Monday, June 22, 2020
By:
Although my blogs the first two weeks were not very insightful, I do actually have a real job at APS. My job for the summer was to update the APS Top Educators lists and Physics Graphs & Statistics. All in all, lots of working in Excel. This was intended to be my job for the entire summer, but with a combination of luck, hard work, and having wonderful prior interns laying out the roadwork for me, I am on track to have both of these done within the next week.
After these last few weeks, I am a lot more familiar with the demographic breakdowns of people in physics, and by extension other STEM fields and the United States. Although my job is ostensibly just to update these graphs, my mentor and I have worked to also make sure the data is presented accurately, impactfully, and honestly. People use the things I’m making, and people learn from it. I’m really proud to be contributing to that.

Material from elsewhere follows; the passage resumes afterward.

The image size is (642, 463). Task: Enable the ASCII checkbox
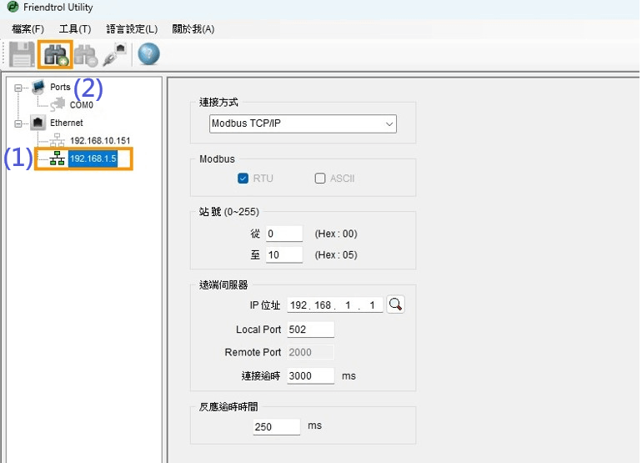click(x=320, y=179)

I’m very proud to be a physicist, and I love being a part of the physics community. I am not proud of how behind we are when it comes to inclusivity. When I was a freshman physics major, I didn’t notice this discrepancy at first: my university is exclusively engineering, so I already went into it expecting poor representation for women. Then Physics Today posted Gender Matters. In it I saw a graph showing a breakdown of the percent of women in various STEM fields, and I saw physics at the absolute bottom of that graph. I also saw the comments on that article, many of which asserted there was no problem because ‘physics is a meritocracy’ and ‘women just aren’t interested in it.’ As I got farther into my major-specific classes, I noticed that the higher-level the physics, the lower the ratio between women and men got. The farther into physics I have personally gotten, the more I have experienced blatant sexism.

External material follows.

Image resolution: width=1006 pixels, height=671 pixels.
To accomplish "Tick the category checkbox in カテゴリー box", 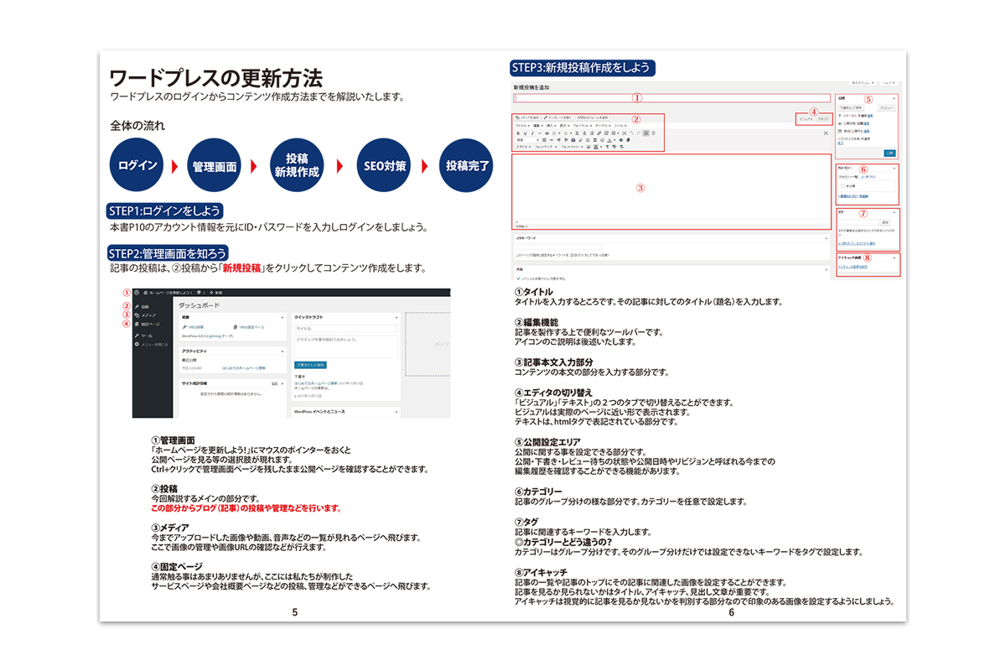I will [x=842, y=186].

And that’s just being a woman. The number of black people graduating with a PhD in physics every year is so low every year that we cannot give a table of top schools by average student per year, it has to be summed over 3 years. The 9,000 undergraduate degrees awarded in physics every year dwarfs the 20 awarded to Native Americans and the 200 awarded to Black students, making a discrepancy so large that it barely makes sense to compare. I have been vaguely aware of this issue as I’ve been an undergrad, but working in this internship and seeing the raw data really drives home how important this is, and how far we have yet to come as a physics community. The graph I saw on Physics Today years ago is one of the graphs I just updated. This kind of work is only going to become more important as more people start taking a vested interest in who gets to do physics and who doesn’t, and I’m proud to be a part of that learning.